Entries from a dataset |

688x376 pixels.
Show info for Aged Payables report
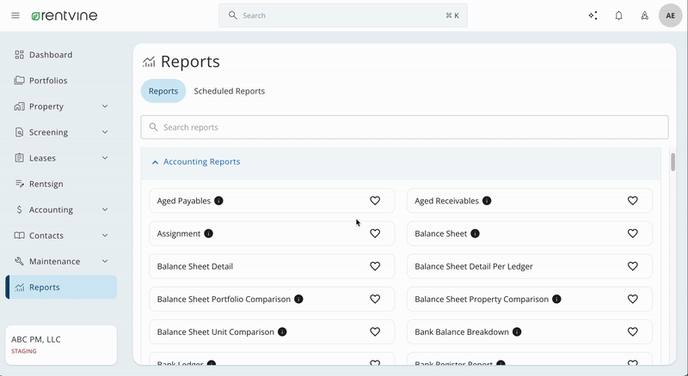click(219, 201)
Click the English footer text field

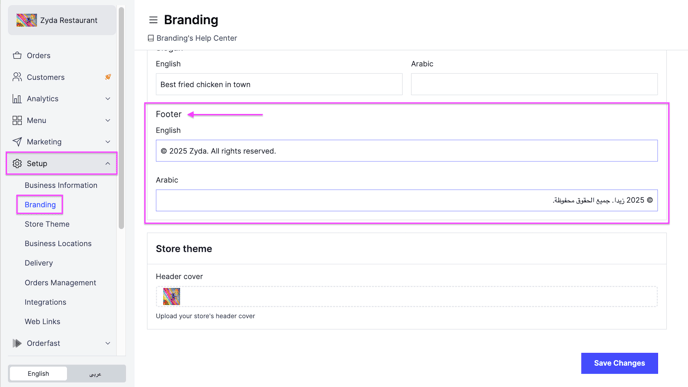(x=406, y=150)
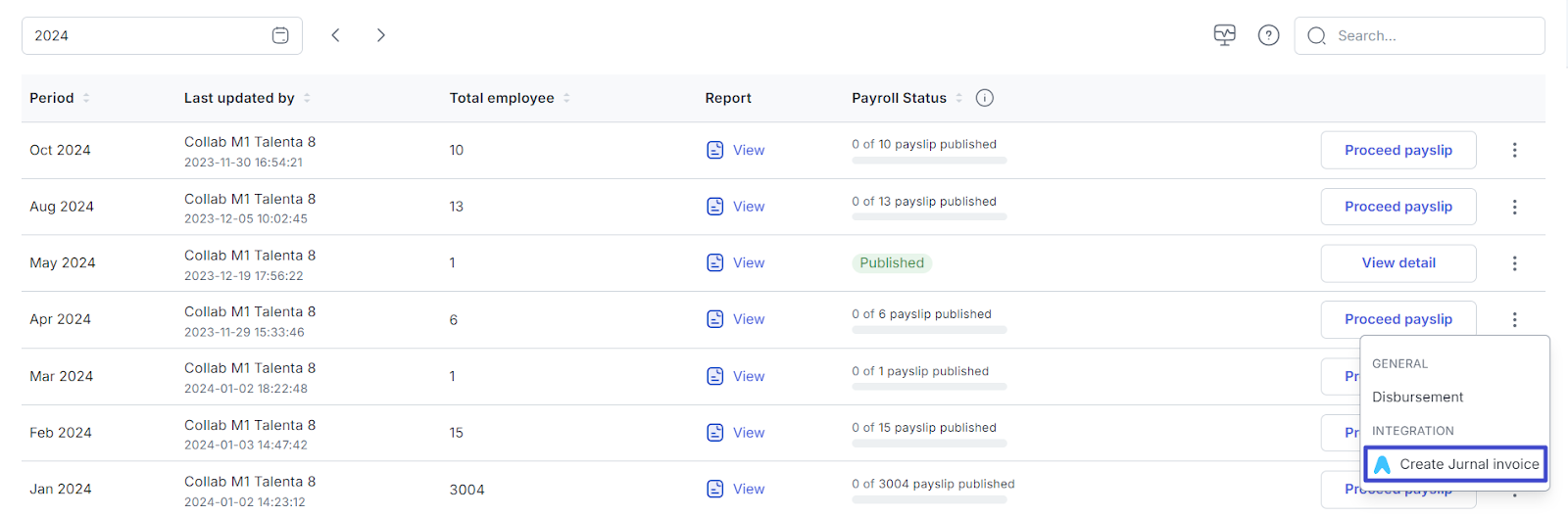
Task: Go to next year with right arrow
Action: (x=381, y=35)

GIVEN EXERCISE | Switch "footer" to "header" and write out all of the entries again with nothing else altered. Leave the pictures out.

THE SOLUTION |
688x376 pixels.
Show info for Aged Payables report
click(219, 201)
Click the English header text field

(x=406, y=150)
Task: Go to next year with right arrow
Action: (x=381, y=35)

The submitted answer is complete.